*Selected extract*:
What’s the definition of prog?
One iPod. One track. iPod full. Geddit?
Back in the day, before iPods and MP3s, before downloads and illegal file-sharing, there was this stuff called vinyl that wasn’t only for DJs and obsessive fans of The White Stripes. Vinyl had two sides (though its predecessor, Shellac, originally only had one) each of which could fit on about 22 minutes of music. This meant that about 22 minutes was the maximum length any one track could be.
Full marks then to prog godfather David Gilmour, late of Pink Floyd, and ambient house inheritors The Orb, for recreating the heady days of progressive noodling by structuring their collaboration to mirror exactly the format of one track per side of a classic vinyl album. Mike Oldfield would be proud of them.
This faux nod to the good old days is a format flashback as thorough as any you’ll hear – Metallic Side and Sphere Side segue so seamlessly from one to the other (unless you actually have to get up to turn the vinyl over, of course) that they are, in fact, one long ambient/prog love-in. The only annoying part of the exercise is that with the two tracks clocking in at around 50 minutes between them, the album would be damn awkward to fit onto a C90. Shame on you, lads.
So, what does it sound like? Have you heard Alex Paterson before? What about Gilmour? What do you think it sounds like, then? The album is hardly full of surprises, but it would be something of a disappointment if it was. There is, if truth be told, much more of The Orb in evidence than Gilmour – gentle comedown birdsong and the noise of distant traffic distilling pleasant memories for anyone of a certain age, reminding us why The Orb were the Grateful Dead of the rave generation.

*Recorded data*:
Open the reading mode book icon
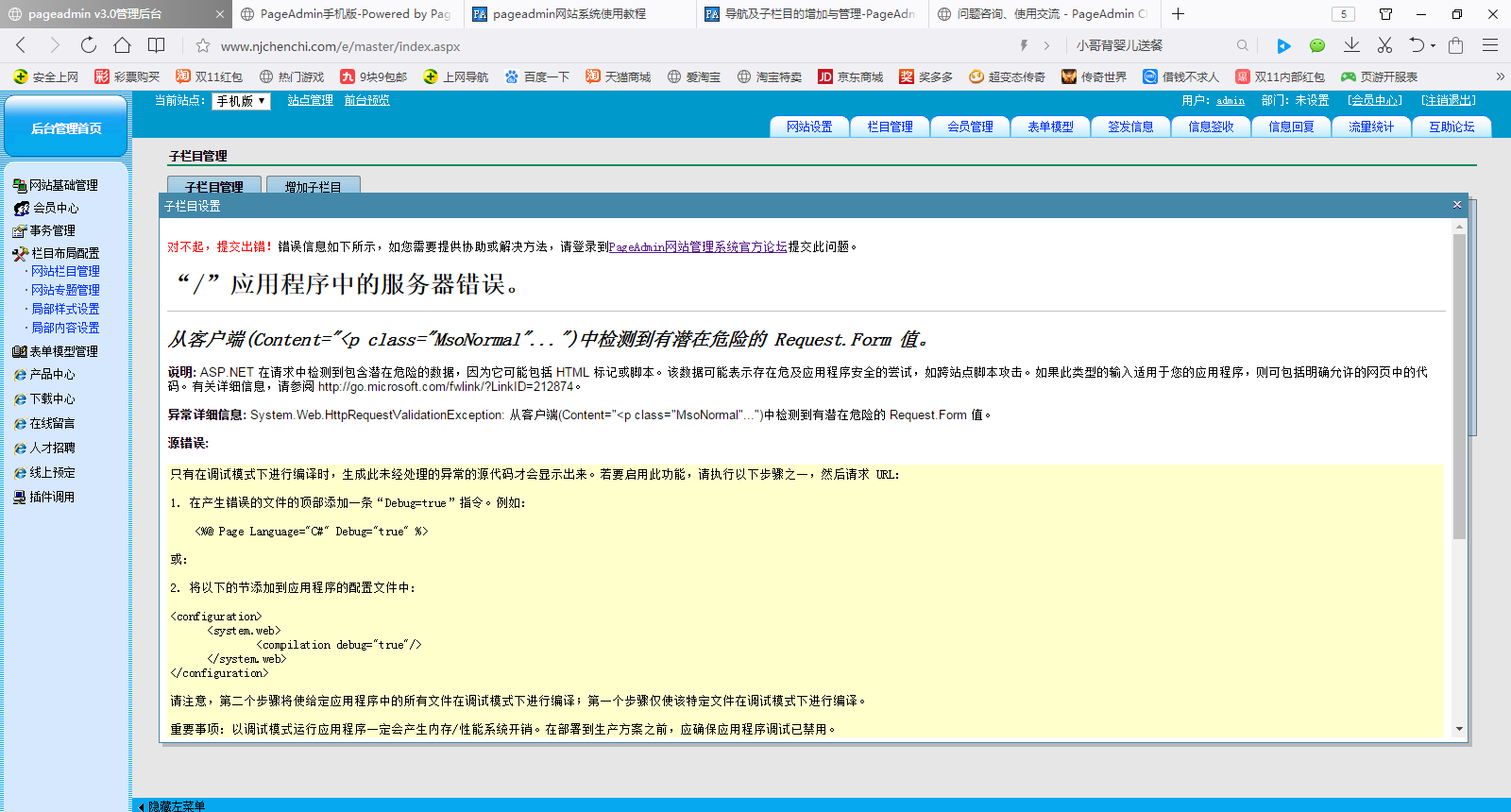 point(157,45)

*Requests*:
[1] List every musician and band named in the album review.
[2] Rewrite the album review starting with "Full marks then" and going on through "proud of them.", changing "collaboration" to "joint project".

*The responses*:
[1] The White Stripes, David Gilmour, Pink Floyd, The Orb, Mike Oldfield, Alex Paterson, Grateful Dead

[2]
Full marks then to prog godfather David Gilmour, late of Pink Floyd, and ambient house inheritors The Orb, for recreating the heady days of progressive noodling by structuring their joint project to mirror exactly the format of one track per side of a classic vinyl album. Mike Oldfield would be proud of them.